Elevated Front-foot Barbell Split Squat

Muscle Groups: Quads, Glutes

Elevated Front-foot Barbell Split Squat focuses on Quads, Glutes, with Hamstrings working as supporting muscles.

How to Perform

Follow these step-by-step instructions to perform Elevated Front-foot Barbell Split Squat with proper form and technique.

  1. 1

    Place a barbell across your upper back and shoulders, holding it with an overhand grip slightly wider than your shoulders.

  2. 2

    Stand in a split stance with your front foot elevated on a sturdy platform, and your rear foot flat on the floor behind you.

  3. 3

    Ensure your front knee is directly above your ankle and your torso is upright.

  4. 4

    Slowly lower your body by bending both knees, allowing your rear knee to descend towards the floor without touching it.

  5. 5

    Keep your chest up and your front knee tracking in line with your toes throughout the movement.

  6. 6

    Descend until your front thigh is roughly parallel to the floor or your rear knee is just above the ground.

  7. 7

    Drive through your elevated front heel to push back up to the starting position, extending both legs.

Secondary Muscles

While Elevated Front-foot Barbell Split Squat primarily targets Quads, Glutes , this exercise also activates several secondary muscle groups during the movement.

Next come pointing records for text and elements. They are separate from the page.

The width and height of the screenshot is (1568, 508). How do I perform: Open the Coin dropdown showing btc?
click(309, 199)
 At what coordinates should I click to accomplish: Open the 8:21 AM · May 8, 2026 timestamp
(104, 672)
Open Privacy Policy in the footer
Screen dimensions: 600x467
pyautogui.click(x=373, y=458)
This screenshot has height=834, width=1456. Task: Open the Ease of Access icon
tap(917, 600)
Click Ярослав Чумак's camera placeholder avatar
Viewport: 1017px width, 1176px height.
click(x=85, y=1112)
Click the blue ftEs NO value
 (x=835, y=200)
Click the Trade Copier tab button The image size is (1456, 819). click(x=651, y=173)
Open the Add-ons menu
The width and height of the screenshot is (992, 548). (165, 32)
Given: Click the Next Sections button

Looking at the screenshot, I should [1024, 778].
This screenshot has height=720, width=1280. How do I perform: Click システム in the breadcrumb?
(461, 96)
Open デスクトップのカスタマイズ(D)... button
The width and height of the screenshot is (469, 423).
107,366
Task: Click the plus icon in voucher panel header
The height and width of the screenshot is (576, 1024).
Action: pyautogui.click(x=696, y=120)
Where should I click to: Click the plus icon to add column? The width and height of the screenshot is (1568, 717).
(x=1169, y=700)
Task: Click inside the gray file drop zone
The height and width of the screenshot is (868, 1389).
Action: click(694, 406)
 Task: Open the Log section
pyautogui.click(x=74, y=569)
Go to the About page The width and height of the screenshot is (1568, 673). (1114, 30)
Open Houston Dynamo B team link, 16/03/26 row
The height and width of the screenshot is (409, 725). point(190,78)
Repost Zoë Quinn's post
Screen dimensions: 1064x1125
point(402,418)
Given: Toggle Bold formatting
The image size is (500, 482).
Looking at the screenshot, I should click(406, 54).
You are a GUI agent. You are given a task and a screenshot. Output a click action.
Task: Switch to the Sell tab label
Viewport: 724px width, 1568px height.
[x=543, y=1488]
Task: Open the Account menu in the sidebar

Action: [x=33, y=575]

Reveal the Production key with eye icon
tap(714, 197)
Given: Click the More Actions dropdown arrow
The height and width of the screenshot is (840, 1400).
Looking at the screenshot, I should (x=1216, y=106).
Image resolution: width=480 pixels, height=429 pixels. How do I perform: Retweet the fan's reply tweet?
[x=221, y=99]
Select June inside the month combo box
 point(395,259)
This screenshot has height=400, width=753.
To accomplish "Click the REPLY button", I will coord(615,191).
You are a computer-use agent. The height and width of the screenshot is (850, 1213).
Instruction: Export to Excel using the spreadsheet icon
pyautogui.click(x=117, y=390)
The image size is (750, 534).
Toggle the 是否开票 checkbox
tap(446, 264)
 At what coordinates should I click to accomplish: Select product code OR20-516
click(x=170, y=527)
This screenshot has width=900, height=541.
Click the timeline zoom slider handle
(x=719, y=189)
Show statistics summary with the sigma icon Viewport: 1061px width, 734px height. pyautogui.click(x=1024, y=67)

These supporting muscles include Hamstrings . Engaging these secondary muscles helps stabilize your body throughout the exercise, improves overall coordination, and contributes to balanced muscle development.

Related Exercises

If you enjoyed Elevated Front-foot Barbell Split Squat, you might also want to try these related exercises that target similar muscle groups.

These exercises work the same primary muscles as Elevated Front-foot Barbell Split Squat, making them excellent alternatives for variety in your training program or complementary movements to include in the same workout session. Mixing different exercises that target similar muscle groups helps prevent plateaus, reduces overuse injuries, and keeps your workouts engaging and effective.